Content starts

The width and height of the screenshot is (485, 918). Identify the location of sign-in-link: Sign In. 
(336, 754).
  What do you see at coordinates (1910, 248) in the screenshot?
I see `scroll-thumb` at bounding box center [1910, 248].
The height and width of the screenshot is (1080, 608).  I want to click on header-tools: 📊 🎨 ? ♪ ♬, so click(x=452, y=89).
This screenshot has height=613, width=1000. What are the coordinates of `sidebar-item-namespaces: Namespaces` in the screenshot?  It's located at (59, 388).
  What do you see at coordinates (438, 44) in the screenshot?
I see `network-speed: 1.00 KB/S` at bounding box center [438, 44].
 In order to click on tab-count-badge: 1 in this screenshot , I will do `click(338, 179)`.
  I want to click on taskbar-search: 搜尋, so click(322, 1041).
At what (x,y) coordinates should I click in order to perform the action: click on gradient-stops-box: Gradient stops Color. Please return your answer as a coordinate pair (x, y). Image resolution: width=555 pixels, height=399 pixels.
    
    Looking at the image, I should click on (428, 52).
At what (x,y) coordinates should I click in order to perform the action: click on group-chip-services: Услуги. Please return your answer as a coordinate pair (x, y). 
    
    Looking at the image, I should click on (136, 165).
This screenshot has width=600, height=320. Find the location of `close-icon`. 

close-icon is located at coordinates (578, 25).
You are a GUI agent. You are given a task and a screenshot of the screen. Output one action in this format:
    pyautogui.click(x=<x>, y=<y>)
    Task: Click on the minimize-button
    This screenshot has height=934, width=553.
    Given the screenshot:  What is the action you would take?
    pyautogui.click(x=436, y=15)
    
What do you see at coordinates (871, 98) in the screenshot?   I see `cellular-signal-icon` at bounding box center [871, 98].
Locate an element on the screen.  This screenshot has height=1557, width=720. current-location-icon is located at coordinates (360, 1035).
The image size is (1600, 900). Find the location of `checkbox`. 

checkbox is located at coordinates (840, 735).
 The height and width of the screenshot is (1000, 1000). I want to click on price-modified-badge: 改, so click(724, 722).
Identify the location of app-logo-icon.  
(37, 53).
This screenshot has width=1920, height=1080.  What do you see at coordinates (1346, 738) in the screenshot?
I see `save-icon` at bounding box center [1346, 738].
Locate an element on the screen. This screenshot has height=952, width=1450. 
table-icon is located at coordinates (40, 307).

Content ends

● **PROBLEM REQUIREMENTS**
Reproduce the records verbatim, starting at the line that contains "pixels, height=399 pixels." and running through the end of the records, with both ends included.

● **YOUR RESPONSE**
At what (x,y) coordinates should I click in order to perform the action: click on gradient-stops-box: Gradient stops Color. Please return your answer as a coordinate pair (x, y). Image resolution: width=555 pixels, height=399 pixels.
    
    Looking at the image, I should click on (428, 52).
At what (x,y) coordinates should I click in order to perform the action: click on group-chip-services: Услуги. Please return your answer as a coordinate pair (x, y). 
    
    Looking at the image, I should click on (136, 165).
This screenshot has width=600, height=320. Find the location of `close-icon`. 

close-icon is located at coordinates (578, 25).
You are a GUI agent. You are given a task and a screenshot of the screen. Output one action in this format:
    pyautogui.click(x=<x>, y=<y>)
    Task: Click on the minimize-button
    This screenshot has height=934, width=553.
    Given the screenshot:  What is the action you would take?
    pyautogui.click(x=436, y=15)
    
What do you see at coordinates (871, 98) in the screenshot?   I see `cellular-signal-icon` at bounding box center [871, 98].
Locate an element on the screen.  This screenshot has height=1557, width=720. current-location-icon is located at coordinates (360, 1035).
The image size is (1600, 900). Find the location of `checkbox`. 

checkbox is located at coordinates (840, 735).
 The height and width of the screenshot is (1000, 1000). I want to click on price-modified-badge: 改, so click(724, 722).
Identify the location of app-logo-icon.  
(37, 53).
This screenshot has width=1920, height=1080.  What do you see at coordinates (1346, 738) in the screenshot?
I see `save-icon` at bounding box center [1346, 738].
Locate an element on the screen. This screenshot has height=952, width=1450. 
table-icon is located at coordinates (40, 307).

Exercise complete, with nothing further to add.